Kathy disputes that Allen made this statement to Ralph Jones. However, in order to succeed on its motion for summary judgment Kathy must demonstrate that this factual dispute is not material or that even assuming the facts asserted by the Joneses that Kathy is entitled to judgment as a matter of law.

The Joneses eventually made claims on both their Utah Home Fire and American homeowners policies for the damage to their home. The Joneses settled their claim with Utah Home Fire. However, American denied their claim citing a number of exclusions in the homeowners policy. Subsequently, American filed the present declaratory action seeking a ruling from this court that the Joneses are not entitled to coverage under the American policy. In turn, the Joneses filed a counterclaim against American seeking payment under the policy and a third-party complaint against Kathy seeking damages for Allen's allegedly improper advice that the Joneses pursue recovery from the plumber before making claims on their policies with Utah Home Fire and American. In response, American filed a motion for summary judgment seeking a declaration from this court that the damage to the Joneses' home is not covered by the American policy and a dismissal of the Joneses' counterclaim against American. Kathy filed a motion for summary judgment seeking dismissal of the Joneses' third-party complaint. The court now addresses the issues raised by these two motions.
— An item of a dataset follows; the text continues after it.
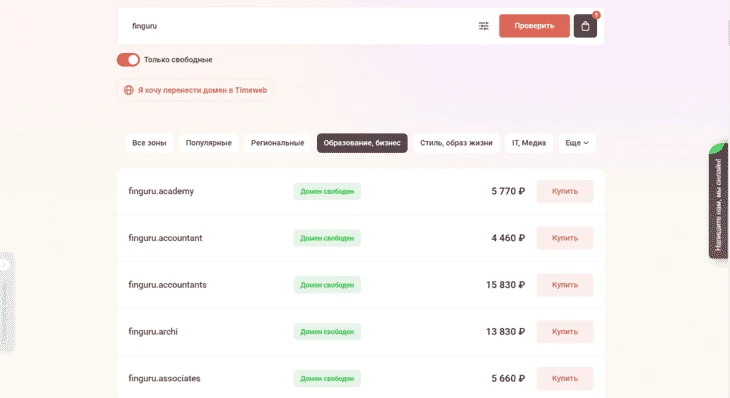Buy finguru.accountants domain
Image resolution: width=730 pixels, height=398 pixels.
(x=565, y=285)
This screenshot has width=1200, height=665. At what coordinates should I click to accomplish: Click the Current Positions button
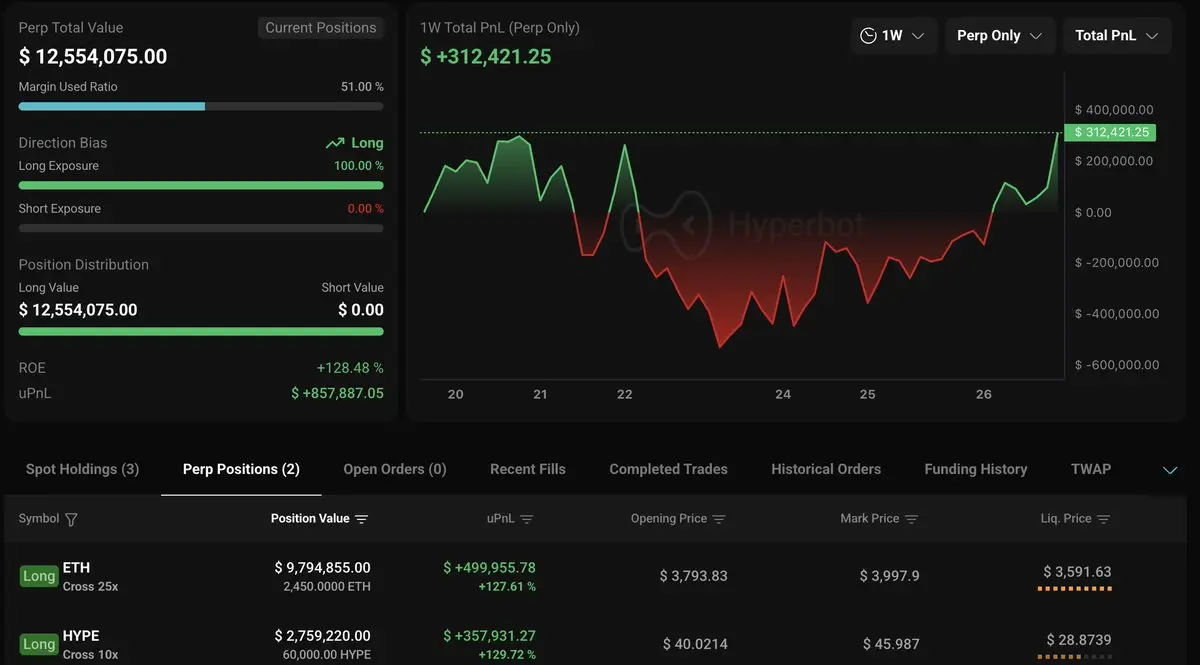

Originally, the Joneses sought recovery from Kathy based on two additional theories: (1) Allen's advice to pursue the plumber first caused the Joneses to delay filing a claim with American, thereby making their eventual claim with American untimely; and (2) Allen's representation that American's homeowners policy provided coverage of the same type, quality, and cost as the Utah Home Fire policy was false and caused the Joneses to accept the "inadequate" American policy rather than a policy with broader coverage. However, as indicated in the briefs and at oral argument the Joneses have, rightly so, abandoned these two theories. The Joneses only remaining theory of liability against Kathy is that Kathy's "improper" instruction to the Joneses that they should pursue any claim against the plumber before making claims against their American and Utah Home Fire insurance policies caused the Joneses to incur duplicate litigation costs.

II. STANDARD OF REVIEW

Summary judgment is proper "if the pleadings, depositions, answers to interrogatories, and admissions on file, together with the affidavits, if any, show that there is no genuine issue as to any material fact, and that the moving party is entitled to judgment as a matter of law." Fed.R.Civ.P. 56(c). In applying this standard, the court must construe all facts and reasonable inferences therefrom in the light most favorable to the nonmoving party. Matsushita Elec. Indus. Co. v. Zenith Radio Corp., 475 U.S. 574, 587, 106 S.Ct. 1348, 1356, 89 L.Ed.2d 538 (1986); Wright v. Southwestern Bell Tel. Co., 925 F.2d 1288, 1292 (10th Cir. 1991).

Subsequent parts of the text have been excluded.